Przedstawiciel KOD miał wziąć udział w audycji 9 listopada, wraz z członkami innych organizacji, które 11 listopada, w Dniu Niepodległości, będą uczestniczyć w pochodach. Na ten dzień planowane są: Marsz Niepodległości "Polska Bastionem Europy", Marsz Komitetu Obrony Demokracji "KOD Niepodległości" oraz Marsz Antyfaszystowski "Za wolność waszą i naszą".
- Cała dyskusja dotycząca 11 listopada w Warszawie skupia się wokół kwestii bezpieczeństwa na ulicach. Ale ta data ma swoje znaczenie, chciałem o niej porozmawiać z przedstawicielami tych trzech organizacji. Uważałem, że regionalne, mazowieckie radio publiczne to dobre miejsce do tego - wyjaśnia Tomasz Kwaśniewski.

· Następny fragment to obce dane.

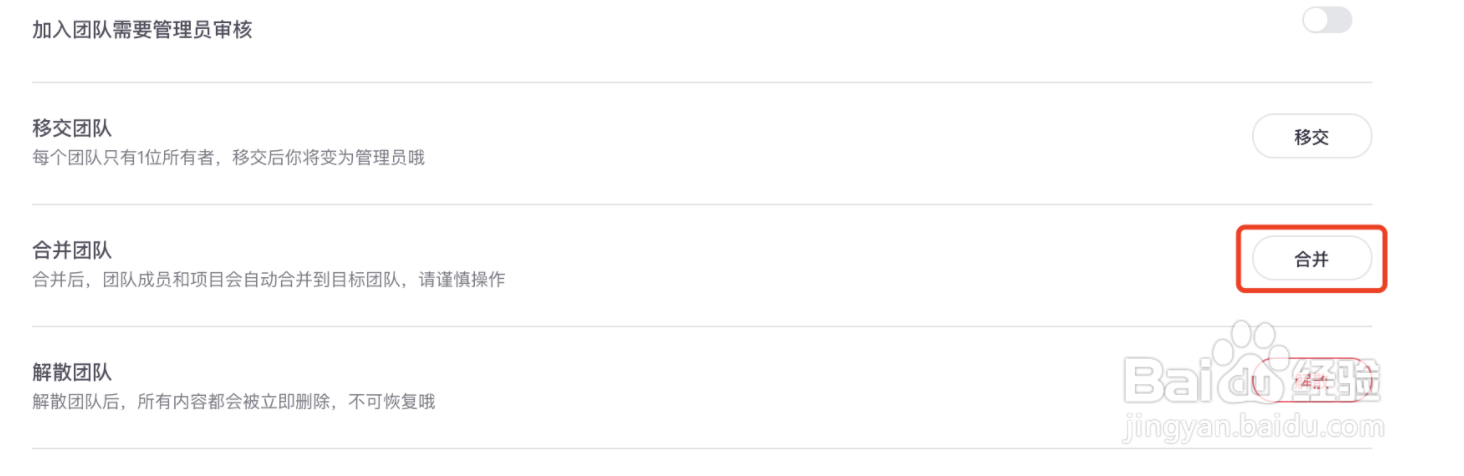The image size is (1464, 476).
Task: Click the warning text under 解散团队
Action: (233, 402)
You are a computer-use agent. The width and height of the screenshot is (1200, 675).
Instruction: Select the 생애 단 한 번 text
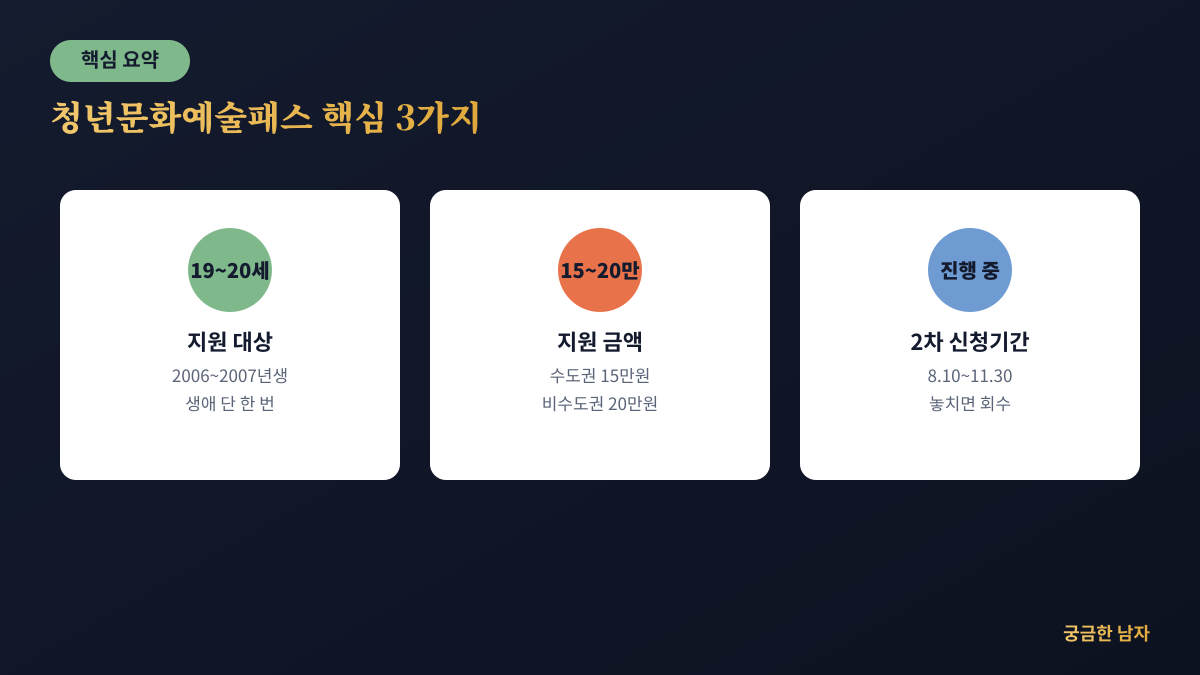[x=230, y=404]
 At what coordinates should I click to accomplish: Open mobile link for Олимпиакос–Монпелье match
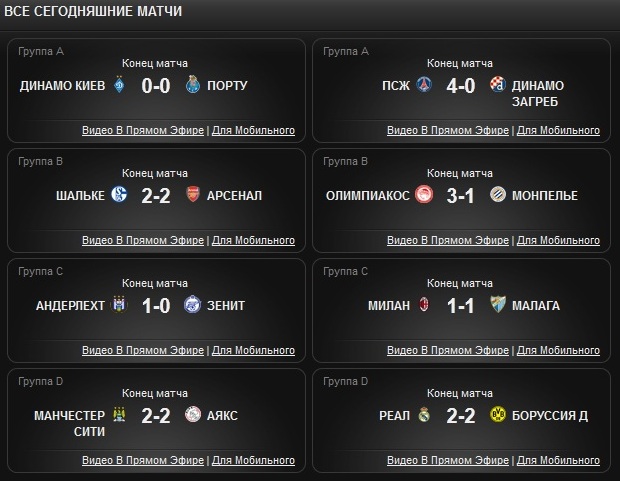558,241
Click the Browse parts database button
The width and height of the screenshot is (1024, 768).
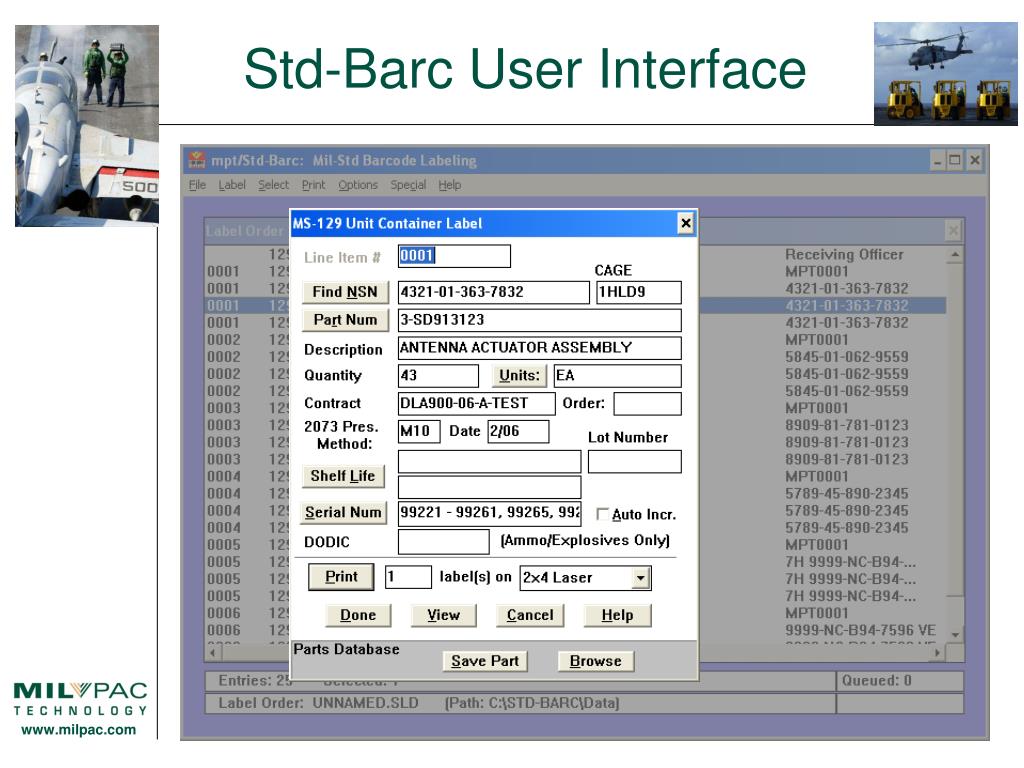(596, 661)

Jak mówi, pomysł nie spodobał się jednak prezesowi radia Tadeuszowi Deszkiewiczowi. - Usłyszałem, że on nie chce ludzi z KOD w swoim radiu. Zapytałem: "Dlaczego, jesteśmy publicznym radiem". Spytał, czy musi mi się tłumaczyć. Powiedziałem, że nie musi, ale ja nie mogę dalej pracować w RDC. Odszedłem, nie mogę wykonywać pracy, wtedy kiedy nie mogę zachować się zgodnie z elementarzem etycznym - wyjaśnia Kwaśniewski. Z prezesem RDC nie udało nam się wczoraj skontaktować.
"Popołudnie RDC" w środę 9 listopada poprowadziła zamiast Kwaśniewskiego Beata Jewiarz. W programie rozmawiała z Piotrem Szyją, amerykanistą z Uniwersytetu Warszawskiego.
Tomasz Kwaśniewski zamierza skupić się teraz na pracy w "Gazecie Wyborczej", którą łączył z pracą w RDC. "Popołudnie RDC" zaczął prowadzić we wrześniu 2013 roku. Wcześniej, od 2011 roku, prowadził audycję w Tok FM. W "Gazecie Wyborczej" pracuje od 1999 roku (z przerwą na kilka miesięcy w 2013 na "Newsweek Polska"). Jest laureatem nagrody Grand Press 2010 w kategorii Publicystyka.